* _Assignment_:
Copy each line of the listing where the word "link" can be found.

* _The input_:
--
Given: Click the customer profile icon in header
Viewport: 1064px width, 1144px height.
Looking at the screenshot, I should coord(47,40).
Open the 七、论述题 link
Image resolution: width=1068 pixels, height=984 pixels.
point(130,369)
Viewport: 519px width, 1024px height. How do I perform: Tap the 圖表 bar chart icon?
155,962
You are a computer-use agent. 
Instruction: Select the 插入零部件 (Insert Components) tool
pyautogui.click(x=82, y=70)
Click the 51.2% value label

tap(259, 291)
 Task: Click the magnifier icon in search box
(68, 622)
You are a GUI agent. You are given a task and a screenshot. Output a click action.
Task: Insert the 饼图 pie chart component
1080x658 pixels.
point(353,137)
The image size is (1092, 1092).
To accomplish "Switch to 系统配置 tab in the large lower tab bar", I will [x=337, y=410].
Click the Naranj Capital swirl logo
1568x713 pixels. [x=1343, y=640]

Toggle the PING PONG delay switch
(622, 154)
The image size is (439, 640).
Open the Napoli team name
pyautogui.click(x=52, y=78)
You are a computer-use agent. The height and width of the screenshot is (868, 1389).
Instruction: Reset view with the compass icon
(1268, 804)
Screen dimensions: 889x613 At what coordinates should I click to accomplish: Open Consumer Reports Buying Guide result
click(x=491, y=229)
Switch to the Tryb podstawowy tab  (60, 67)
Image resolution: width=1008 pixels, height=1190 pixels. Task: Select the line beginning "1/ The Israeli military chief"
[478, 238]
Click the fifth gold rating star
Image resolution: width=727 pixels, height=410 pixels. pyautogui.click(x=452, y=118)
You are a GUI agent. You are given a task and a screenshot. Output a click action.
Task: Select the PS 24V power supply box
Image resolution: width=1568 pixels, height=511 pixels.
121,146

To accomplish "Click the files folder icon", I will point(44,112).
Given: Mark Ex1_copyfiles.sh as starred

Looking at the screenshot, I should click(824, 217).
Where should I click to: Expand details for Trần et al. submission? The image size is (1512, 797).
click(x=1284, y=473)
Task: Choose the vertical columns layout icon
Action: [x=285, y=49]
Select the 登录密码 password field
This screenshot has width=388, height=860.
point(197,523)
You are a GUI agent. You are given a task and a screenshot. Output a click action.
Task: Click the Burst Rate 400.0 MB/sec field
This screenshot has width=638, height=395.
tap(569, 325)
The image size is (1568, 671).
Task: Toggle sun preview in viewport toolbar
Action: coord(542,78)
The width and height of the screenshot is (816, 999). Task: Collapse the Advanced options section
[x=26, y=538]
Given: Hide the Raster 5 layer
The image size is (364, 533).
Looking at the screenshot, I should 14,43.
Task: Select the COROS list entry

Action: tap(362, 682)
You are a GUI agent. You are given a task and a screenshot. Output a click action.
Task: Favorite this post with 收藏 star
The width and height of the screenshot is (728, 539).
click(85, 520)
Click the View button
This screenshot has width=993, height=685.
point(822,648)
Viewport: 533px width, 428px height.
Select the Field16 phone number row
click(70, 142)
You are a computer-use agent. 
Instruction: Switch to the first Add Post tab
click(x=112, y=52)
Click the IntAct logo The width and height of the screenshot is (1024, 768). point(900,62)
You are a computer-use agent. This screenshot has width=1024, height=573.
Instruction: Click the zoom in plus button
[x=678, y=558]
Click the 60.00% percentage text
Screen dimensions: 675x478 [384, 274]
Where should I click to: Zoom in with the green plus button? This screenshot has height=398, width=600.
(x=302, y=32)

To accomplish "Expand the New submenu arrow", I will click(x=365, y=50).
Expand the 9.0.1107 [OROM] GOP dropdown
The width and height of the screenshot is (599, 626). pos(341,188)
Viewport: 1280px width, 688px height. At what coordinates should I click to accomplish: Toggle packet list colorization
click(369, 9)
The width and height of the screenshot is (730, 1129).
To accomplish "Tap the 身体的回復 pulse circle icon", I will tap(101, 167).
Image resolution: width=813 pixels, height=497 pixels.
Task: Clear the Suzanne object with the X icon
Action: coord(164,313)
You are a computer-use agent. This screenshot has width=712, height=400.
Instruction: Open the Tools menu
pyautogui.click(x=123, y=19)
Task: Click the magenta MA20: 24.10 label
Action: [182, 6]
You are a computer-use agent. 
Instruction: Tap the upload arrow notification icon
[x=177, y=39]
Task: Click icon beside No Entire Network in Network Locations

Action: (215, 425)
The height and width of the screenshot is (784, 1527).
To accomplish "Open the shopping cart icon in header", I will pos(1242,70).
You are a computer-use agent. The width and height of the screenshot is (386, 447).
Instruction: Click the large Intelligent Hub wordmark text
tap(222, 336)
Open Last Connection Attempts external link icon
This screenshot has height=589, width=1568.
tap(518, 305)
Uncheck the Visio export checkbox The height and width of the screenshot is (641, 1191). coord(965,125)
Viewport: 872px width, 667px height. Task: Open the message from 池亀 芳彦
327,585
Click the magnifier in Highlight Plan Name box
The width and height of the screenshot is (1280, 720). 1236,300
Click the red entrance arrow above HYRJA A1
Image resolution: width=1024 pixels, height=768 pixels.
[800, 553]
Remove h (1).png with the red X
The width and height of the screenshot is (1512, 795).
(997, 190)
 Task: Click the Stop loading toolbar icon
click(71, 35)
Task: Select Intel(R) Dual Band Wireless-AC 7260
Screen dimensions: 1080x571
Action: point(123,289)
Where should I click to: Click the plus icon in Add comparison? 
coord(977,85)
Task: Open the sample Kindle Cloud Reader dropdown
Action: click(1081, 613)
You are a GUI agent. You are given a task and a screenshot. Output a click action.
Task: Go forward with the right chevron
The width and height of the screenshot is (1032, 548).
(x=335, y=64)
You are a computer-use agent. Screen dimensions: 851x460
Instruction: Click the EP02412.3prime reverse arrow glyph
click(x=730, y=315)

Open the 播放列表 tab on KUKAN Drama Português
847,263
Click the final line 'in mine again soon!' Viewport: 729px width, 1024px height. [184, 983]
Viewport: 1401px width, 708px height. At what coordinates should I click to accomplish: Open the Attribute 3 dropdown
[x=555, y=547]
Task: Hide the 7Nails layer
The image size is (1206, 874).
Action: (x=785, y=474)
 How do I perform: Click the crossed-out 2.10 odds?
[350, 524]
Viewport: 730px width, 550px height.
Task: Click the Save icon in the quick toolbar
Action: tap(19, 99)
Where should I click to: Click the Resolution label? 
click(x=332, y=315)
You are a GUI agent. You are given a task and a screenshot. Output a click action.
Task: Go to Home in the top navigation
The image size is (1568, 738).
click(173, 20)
--
* _Worked solution_:
Open the 七、论述题 link
Open Last Connection Attempts external link icon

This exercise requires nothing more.